In percentage terms that breaks down as:-

Labour 43.2 %
SNP 40.9 %
Conservative 9.2%
Liberal Democrats 3.3%
Others 3.3%

In other words there is a 2.3 % difference between Labour and the SNP.

So the SNP now just require a swing of over 1.15% to take the seat!

The reason why ICM released the doctored figures to the Sunday Telegraph is to do with the filtering mathematics they use on the poll.

For instance, as it has been a very safe seat in the past ICM have gave Labour the majority of the don’t know vote.

This implies that the don’t know vote will come out again in favour of Labour.

But as I quoted the Labour Campaigner yesterday, the Labour vote is very soft and reluctant.
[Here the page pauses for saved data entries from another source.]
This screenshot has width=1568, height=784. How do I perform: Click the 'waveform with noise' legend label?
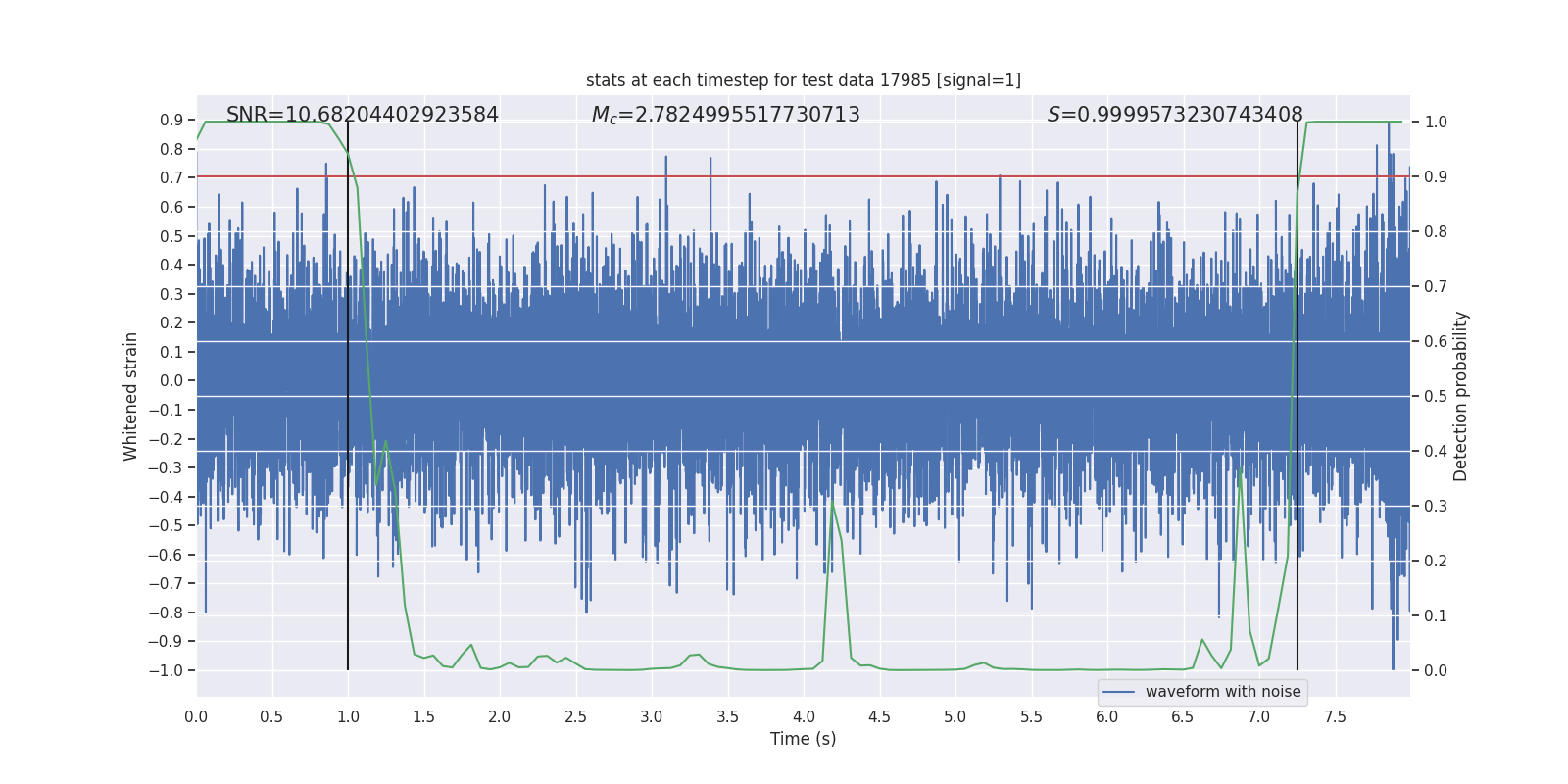pos(1223,692)
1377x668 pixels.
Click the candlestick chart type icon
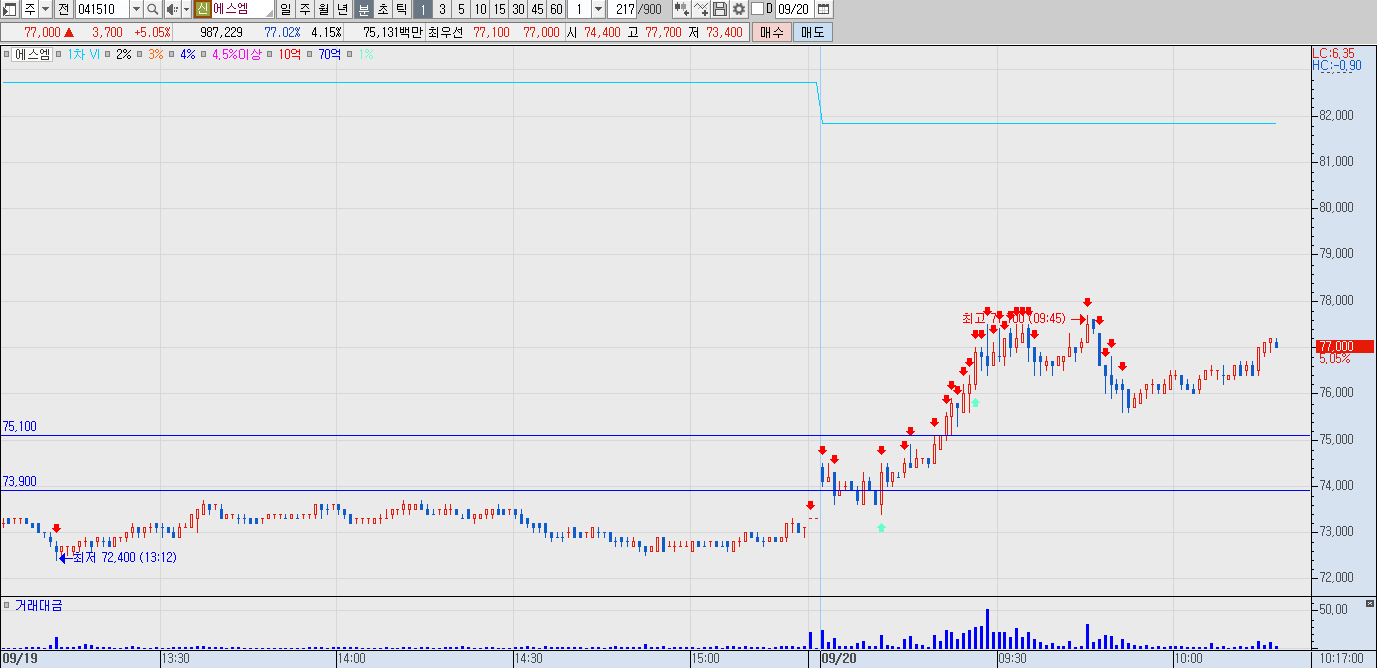coord(682,9)
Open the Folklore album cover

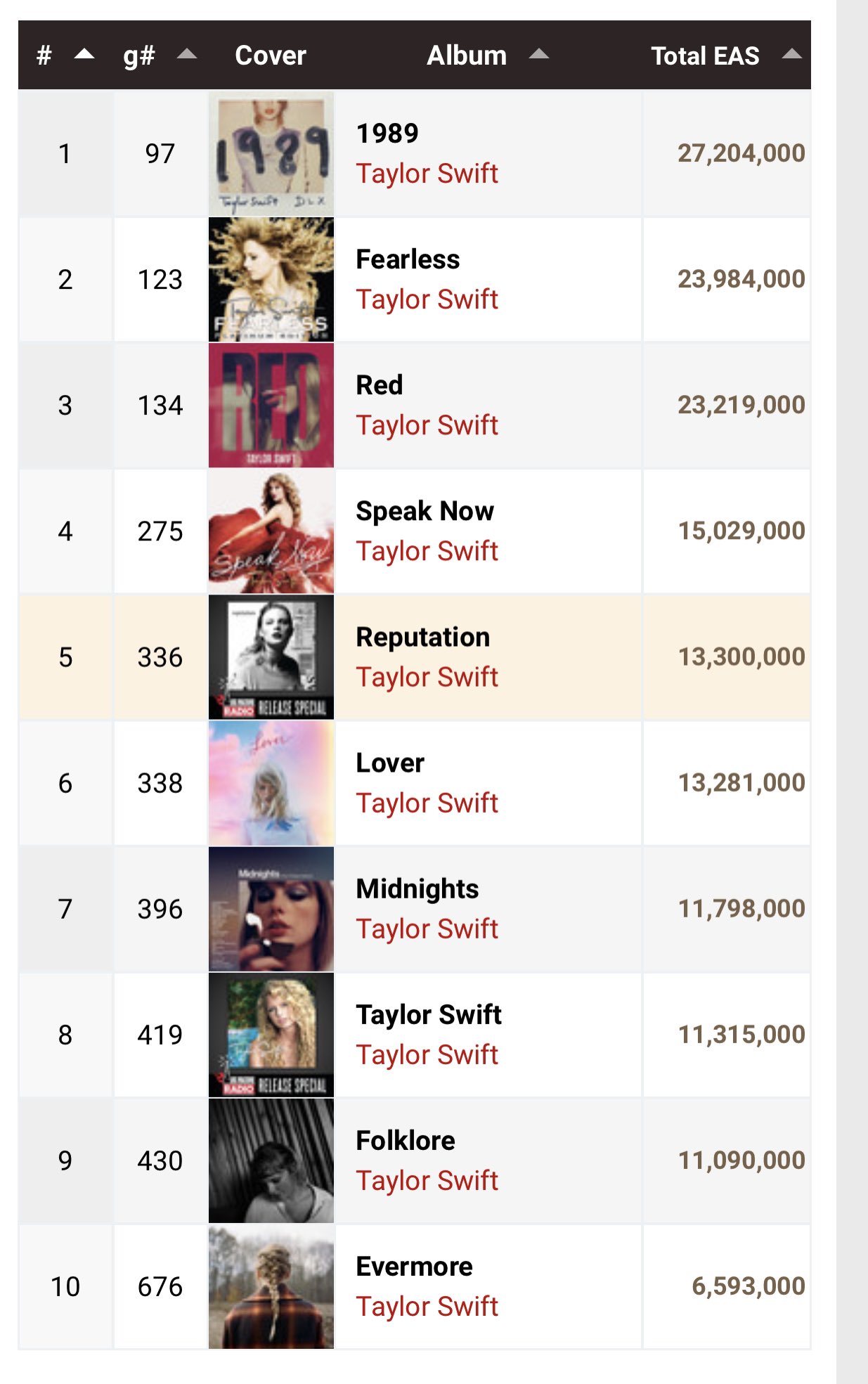[x=271, y=1160]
There is no justification for assuming that they will turnout and vote Labour.

The ICM’s adjustments may well be valid for General elections but I think these type of adjustments are misplaced for by-elections.

This doctoring of figures is ICM’s usual technique so we can assume there has been no political bias in their adjustments.
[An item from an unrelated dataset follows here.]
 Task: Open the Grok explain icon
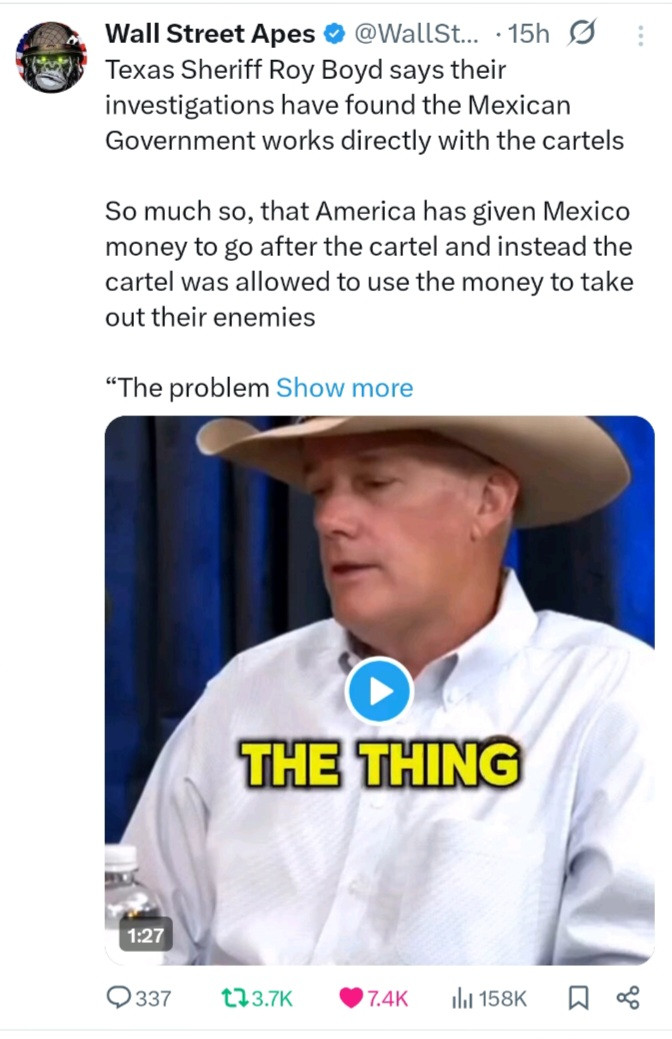(581, 32)
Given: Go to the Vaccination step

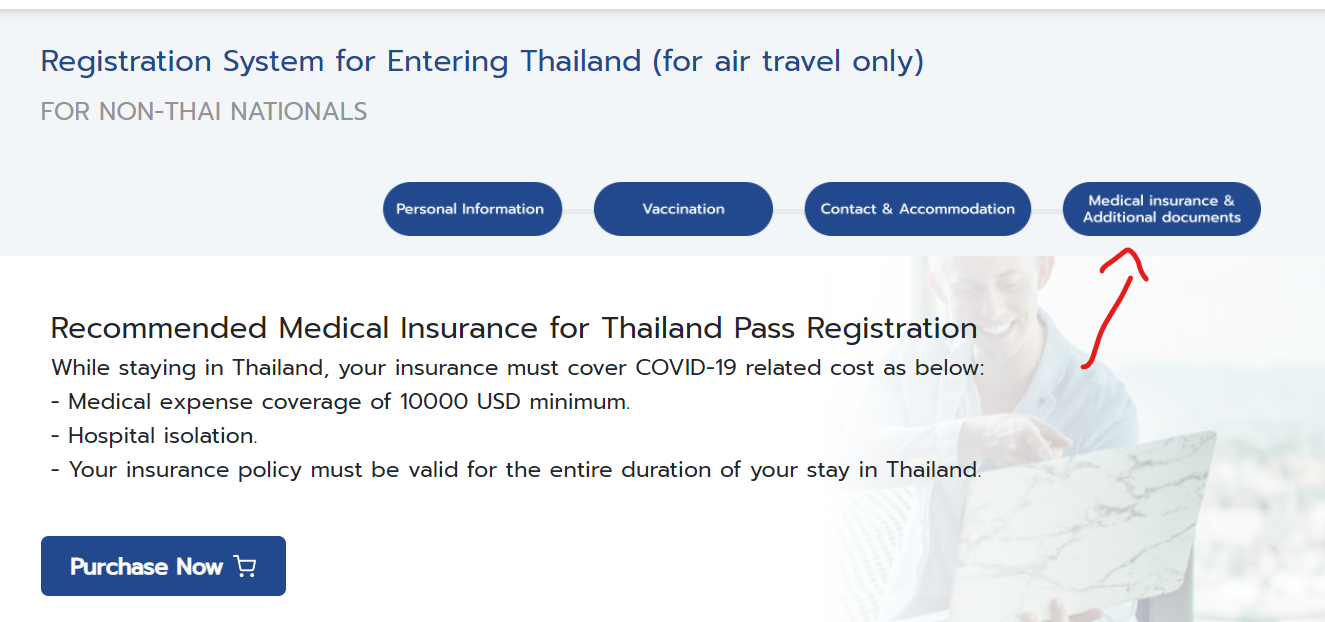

However it does serve as a cautionary tale for those willing to place great store in opinion polls.

Nonetheless the true figures provide a great lift to the SNP campaign and are a warning shot to Labour.

I expect this by election to be very close indeed!


Labour’s own polling shows SNP vote soaring in Glasgow East

July 14, 2008

Just one day after the Sunday Telegraph released their poll showing that the SNP vote has gained 16% and that the Labour vote is down by 14%, the Times reports that Labour’s own internal polling for the seat shows that there is now only 2500 votes between Labour and the SNP!

The Sunday Telegraph poll suggested that the SNP were fast closing the gap on Labour, then only needing a swing of 7% to win the seat.

Labour’s own polling now suggest that the SNP are breathing down their necks in Glasgow East, much closer than the Sunday Telegraph predicted.

If Labour’s polling is accurate then it means that there is now only 8.08% of vote between the Labour Party and the SNP – if the turnout figure matches that of the 2005 election.

That means that the SNP now require only a 4.04 % swing from Labour to the SNP to win the seat.

It shows that the SNP have grabbed all the momentum in the by-election, starting as they did needing a massive 22% swing a week ago when the campaign started.

Every day closer to polling day the swing from Labour to SNP grows larger, and the SNP draw nearer to a historic victory.

Don't you think he looks tired?

Will Gordon Brown’s tactic of having such a short by-election campaign save Labour?

Labour’s own campaign team want the by-election today before their vote haemorrhages away to the SNP completely. As each day passes more votes are lost.

The Times article quotes a Labour Campaigner speaking a few days ago:

“A significant amount of our vote is soft — it’s either reluctant Labour or it might not turn out because it’s not happy,” said a campaign insider. “I would be confident if the election was today, but there’s a whole fortnight to go and there are lots of factors outwith our control.”

There’s now less than a fortnight of campaigning left and a lot of spring in the SNP’s step around the constituency.

Will the SNP campaign momentum provide one of the biggest by-election upsets of our times?

And bring about the downfall of Gordon Brown?